-- start --

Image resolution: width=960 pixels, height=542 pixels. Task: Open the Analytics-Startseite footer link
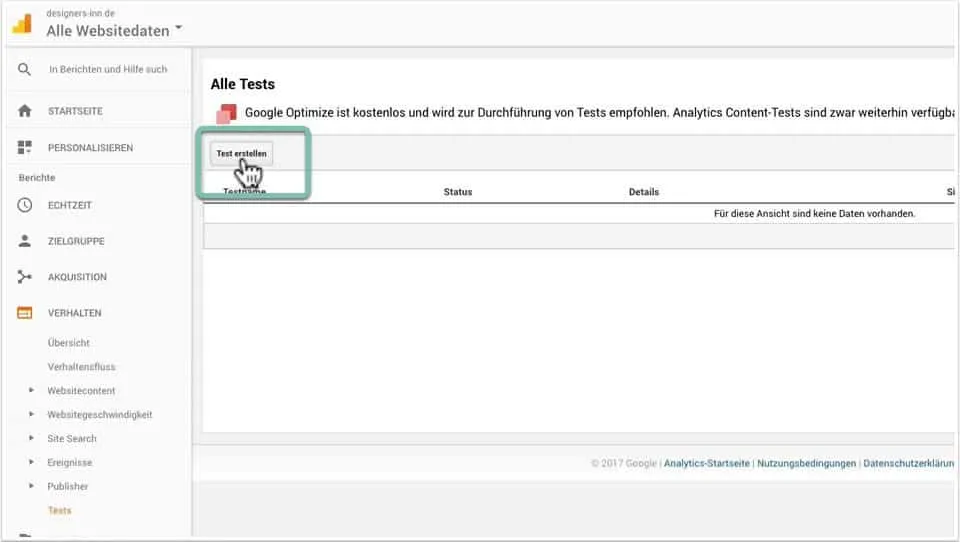coord(706,464)
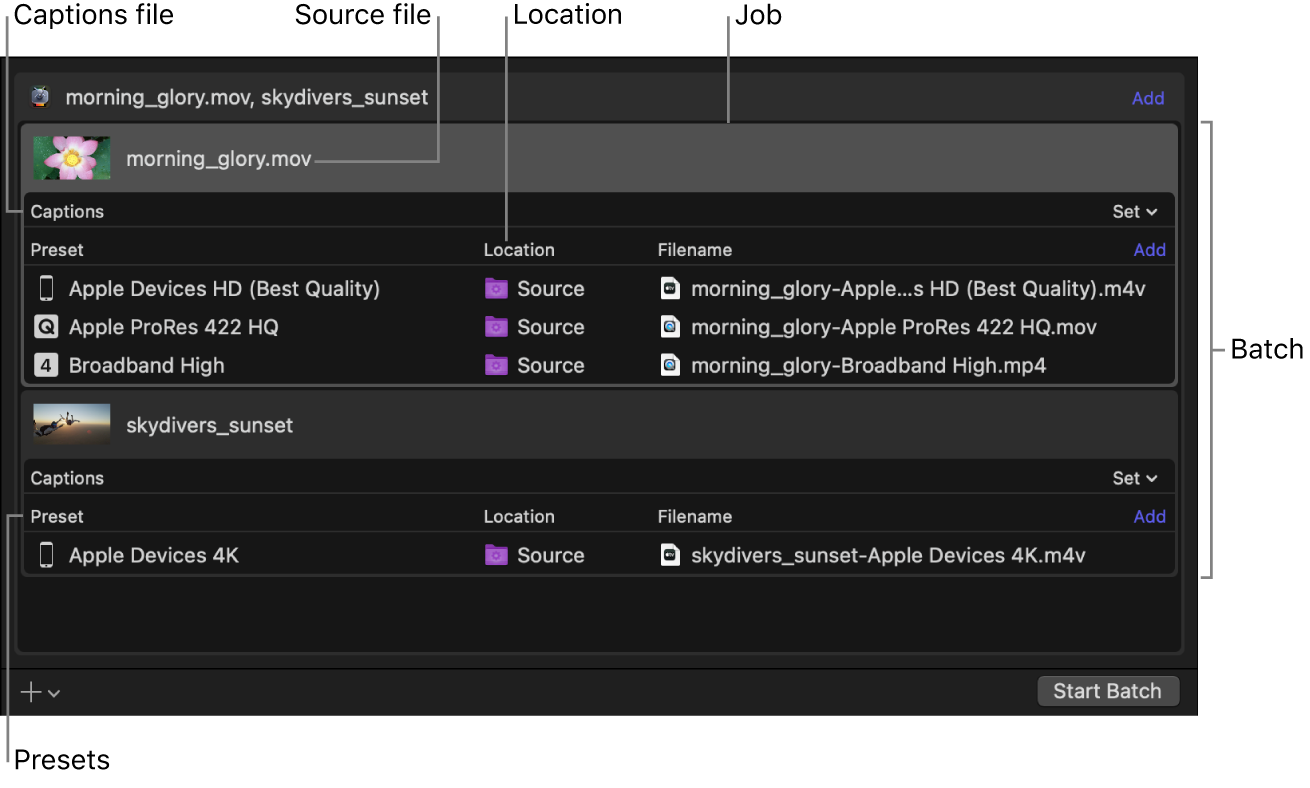Click the Source folder icon for Apple Devices 4K
1310x788 pixels.
click(496, 555)
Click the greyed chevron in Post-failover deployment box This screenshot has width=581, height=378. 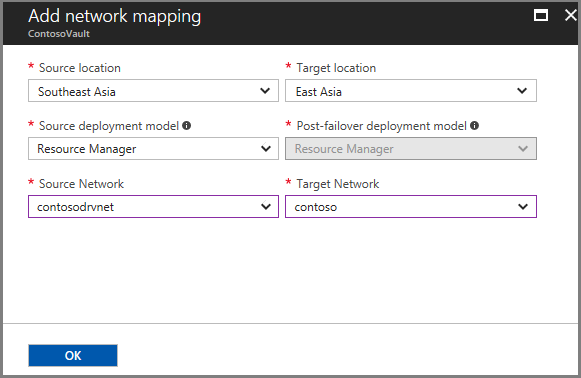point(523,149)

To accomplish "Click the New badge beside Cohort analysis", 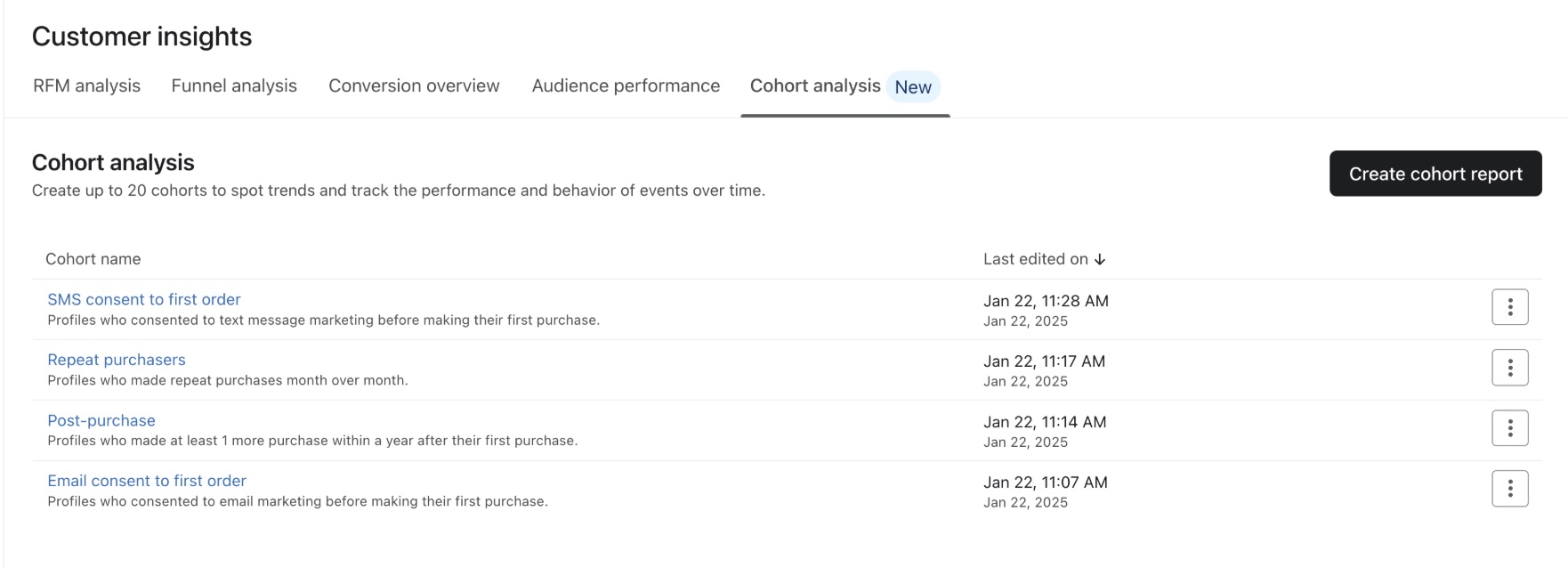I will (x=913, y=87).
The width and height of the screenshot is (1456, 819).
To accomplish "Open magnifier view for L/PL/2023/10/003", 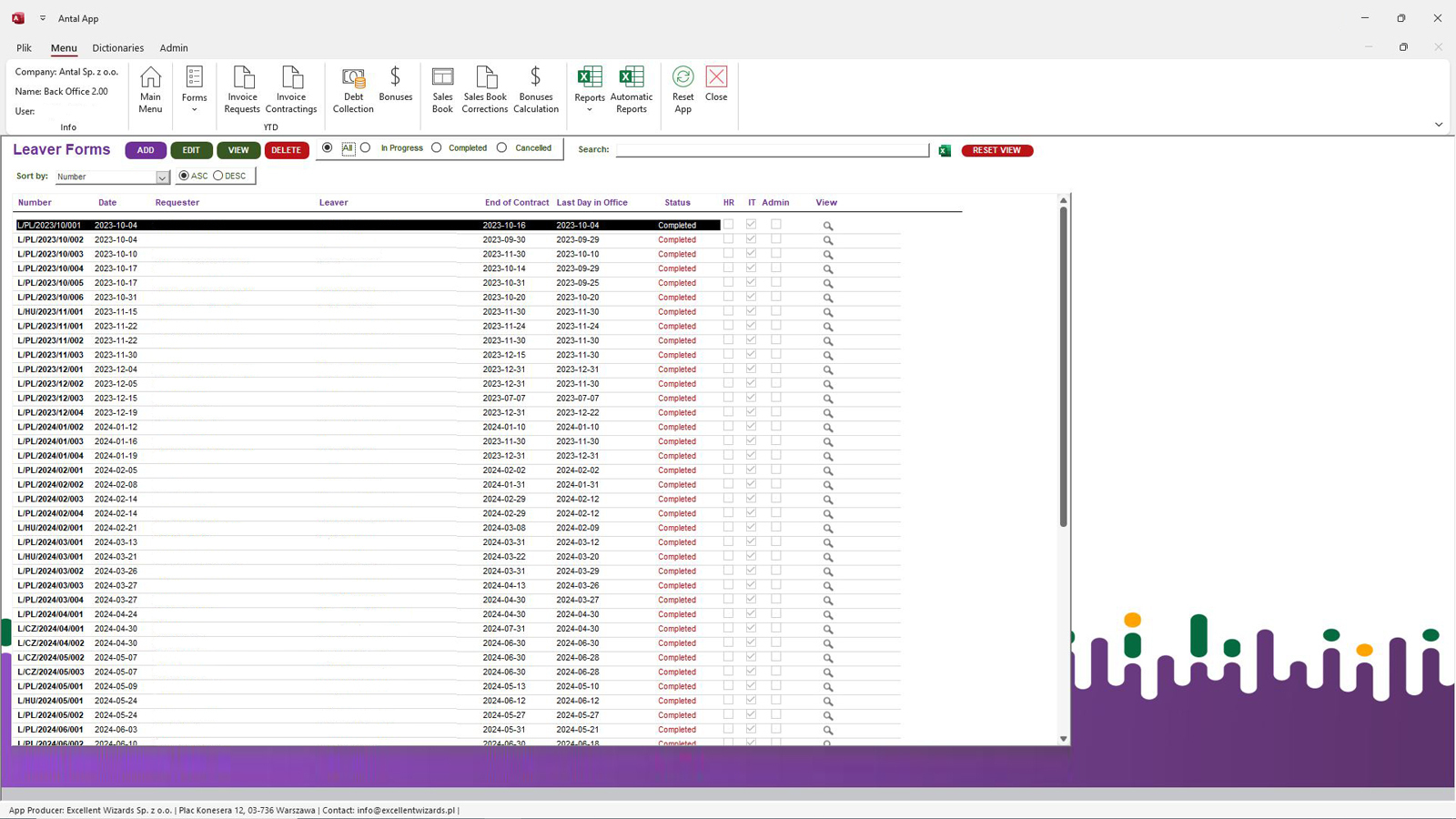I will pyautogui.click(x=828, y=255).
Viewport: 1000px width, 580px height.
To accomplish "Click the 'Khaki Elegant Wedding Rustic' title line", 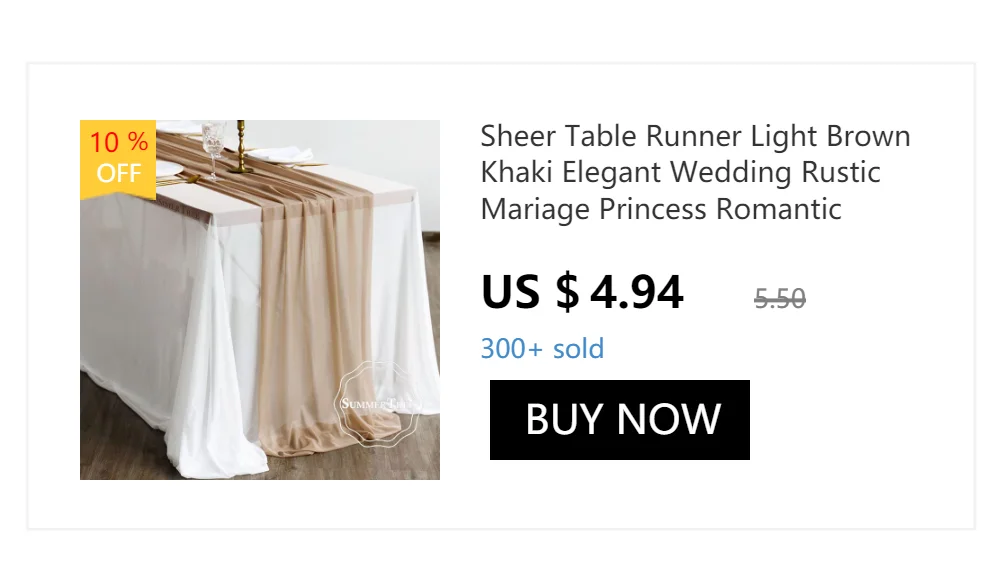I will coord(680,172).
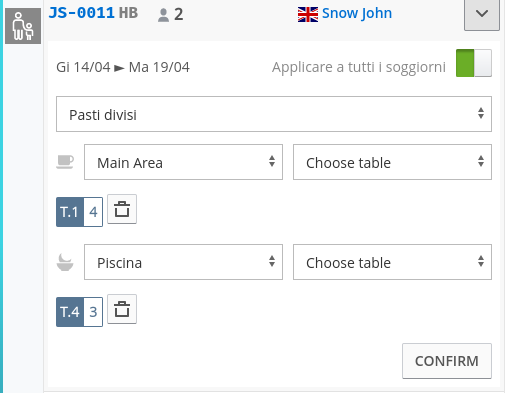
Task: Open reservation JS-0011 link
Action: click(82, 13)
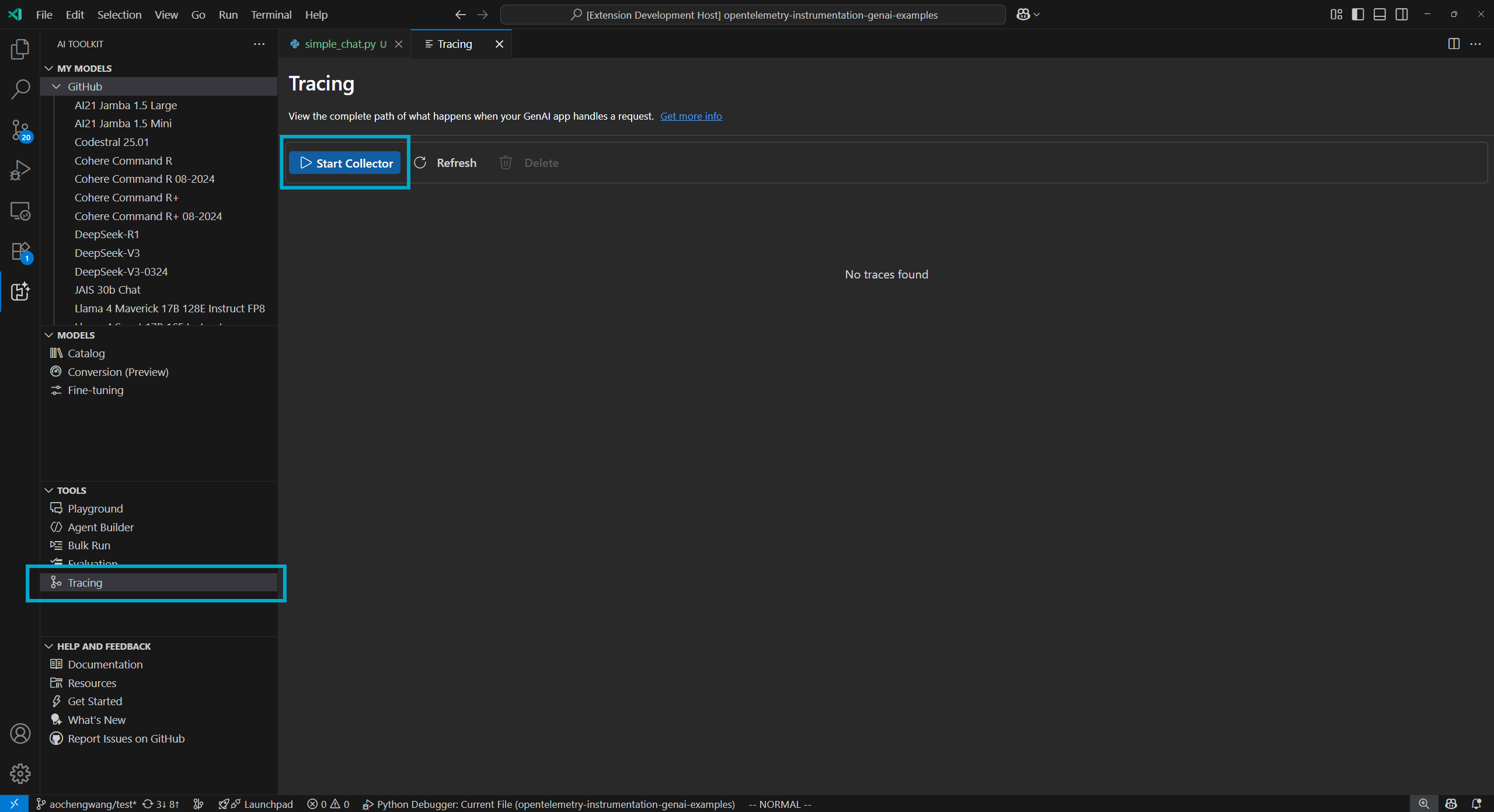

-- end --

Which lines of the entries above contain the word "pixels", matching case exactly? Pull out each of those lines in full.

Image resolution: width=960 pixels, height=542 pixels. Task: Open the Analytics-Startseite footer link
1310x788 pixels.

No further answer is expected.